On The New York Times’ Motherlode blog, author April Salazar wrote about receiving formula in the mail from Enfamil after she had miscarried, right before what would have been her due date. The formula gift brought up painful emotions for her and her husband about their loss, but she also felt violated.
”So how had Enfamil been able to intrude upon my safe space? I had never signed up for its mailing list. My guess was that when I signed up for those updates, the pregnancy website had shared my contact information.”
Here’s an example of how crystal-clear opt-ins help prevent heartbreak later on. If Salazar had checked “yes” to receiving a sample of Enfamil, she likely would not have felt the anger and sadness she did after receiving the formula. She then describes writing a letter to the company describing her experience.
“Two days after writing to Enfamil, I received a generic ‘sorry for your loss’ reply with an offer to remove me from its mailing list. But I didn’t need a faceless corporation to be sorry for my loss. I needed it to acknowledge that it had added me to a mailing list without my consent. I needed it to apologize for making an excruciating experience even more so. And I needed it to promise that it wouldn’t do this to other women.”
There’s another missed opportunity for Enfamil to be more sensitive to a consumer. The company said ‘sorry for your loss,’ but it didn’t apologize for intruding into the author’s life with marketing.
As the myriad comments appended to this piece attest, the author is not alone in receiving baby-related messaging after a miscarriage. One woman, RL, was unwittingly enrolled by her obstetrician’s office and received many offers. On top of that, her insurance company “had enrolled me in a ‘new mom’ support line, where I would get calls from a nurse checking in with me. Despite having paid out the claim for the miscarriage, I continued to get the calls,” she writes.
Receiving marketing materials after a miscarriage can cause people to go to extraordinary measures in their next pregnancy. “My daughter was stillborn, and I continued to receive advertisements and coupons for baby products for at least a year after losing her…I did my best to keep my next pregnancy a secret from the corporate world. I paid cash for baby items and never set foot in a maternity clothing store,” says commenter Sarah from Austin, Texas.

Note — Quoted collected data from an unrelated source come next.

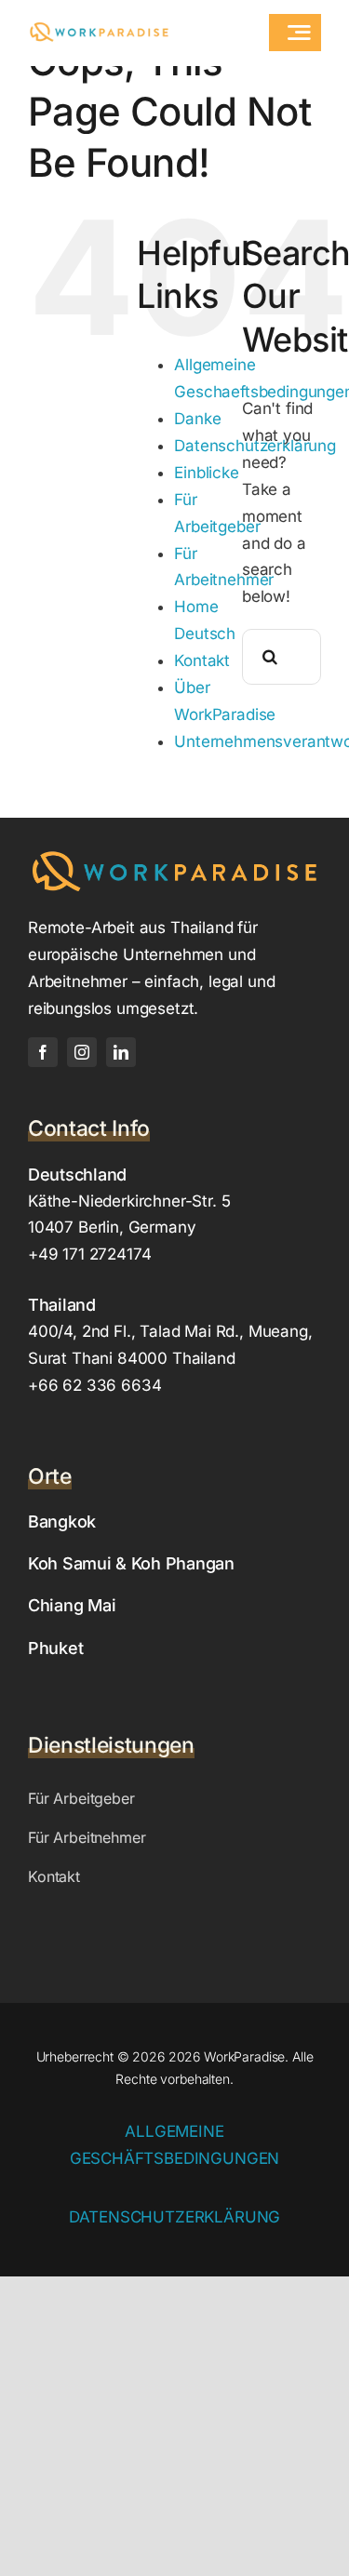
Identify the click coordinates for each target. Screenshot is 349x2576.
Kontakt (202, 660)
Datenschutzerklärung (175, 2217)
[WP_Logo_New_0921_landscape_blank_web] (99, 28)
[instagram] (82, 1052)
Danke (197, 418)
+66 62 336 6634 (94, 1385)
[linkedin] (121, 1052)
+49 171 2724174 (89, 1254)
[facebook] (43, 1052)
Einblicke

What are the lessons here for marketers? Miscarriage is common, so companies need to know how to stop messaging parents after their loss. The insurance company should not have called the grieving mom more than once, for example. What upset the parents the most was having no control over the messaging, something clear opt-ins and opt-outs fix. When customers do opt-out after explaining their loss, companies should think hard about how to best demonstrate compassion and empathy for their would-be customers after they experience a miscarriage. After all, many of these parents want to have the chance to be customers once again.